Jakarta (ANTARA) - Pengamat kebijakan publik Agus Pambagio menilai, keberadaan area penyangga atau buffer zone di Terminal Bahan Bakar Minyak (TBBM) Plumpang. sangat penting sehingga tidak boleh ada permukiman di area tersebut, guna menghindarkan adanya korban jiwa jika terjadi ledakan.

"Area penyangga itu sudah diatur Pertamina. Tujuannya, jika terjadi kebakaran atau ledakan tidak menimbulkan korban jiwa. Makanya harus bebas dari permukiman,” katanya di Jakarta, Senin

Namun demikian, menurut dia dalam perkembangannya warga terus mendekati area penyangga bahkan saat ini sudah dipenuhi penduduk sehingga hanya dibatasi oleh tembok beton.

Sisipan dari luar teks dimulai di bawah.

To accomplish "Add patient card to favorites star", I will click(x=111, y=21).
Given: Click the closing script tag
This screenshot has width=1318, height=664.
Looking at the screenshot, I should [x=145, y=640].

"Yang tadinya dipergunakan sebagai area penyangga, akhirnya rumah warga menempel. Nah, sekarang meledak. Yang harusnya tidak sampai ada korban penduduk, menjadi ada korban. Loh kok malah Pertamina yang disalahin?” ujar Agus.

Dalam keterangannya Agus menjelaskan, lahan tersebut memang milik Pertamina. TBBM Plumpang dibangun sejak 1970-an dan memiliki luas sekitar 150 hektar yang mana 70 hektar digunakan untuk fasilitas Pertamina dan 80 hektar sisanya sebagai daerah penyangga.

"Nah, yang 80 hektar sebagai penyangga tersebut, kemudian diokupansi masyarakat dengan berbagai macam cara. Akibatnya, luasan kawasan TBBM Plumpang berkurang jauh sekali," katanya.

Senada dengan itu pengamat tata kota Universitas Trisakti Nirwono Joga menyebutkan TBBM Plumpang sudah ada sejak 1974. Keberadaannya sesuai Rencana Induk Jakarta 1965-1985 dimana jarak TBBM Plumpang ke Pelabuhan Tanjung Priok 5 kilometer. Ketika itu, tanah sekitar depo juga masih kosong dan berupa rawa sehingga tidak ada permukiman.

"Jadi sudah ditaruh plotnya lokasi dekat dengan distribusi dan pada saat 1974, Rencana Induk Jakarta 1965-1985 sudah menempatkan kiri kanannya sejauh 1-2 km bebas dari permukiman. Secara teknis tata ruang sudah tepat. Bahkan dalam Rencana Umum Tata Ruang 1985–2005 posisi tersebut tetap dipertahankan,” ujarnya.

Nirwono menyebutkan perubahan tata ruang terjadi sejak 1990-2000 dan sampai sekarang permukiman warga semakin mendekat dan merapat dengan depo Pertamina.

"Kalau tadinya 1–2 kilometer bebas permukiman, dalam 20 tahun terakhir malah semakin merapat dengan depo. Ini lebih kepada faktor ekonomi. Karena depo ini kan mengundang untuk kebutuhan warung, tempat tinggal dan sebagainya," katanya.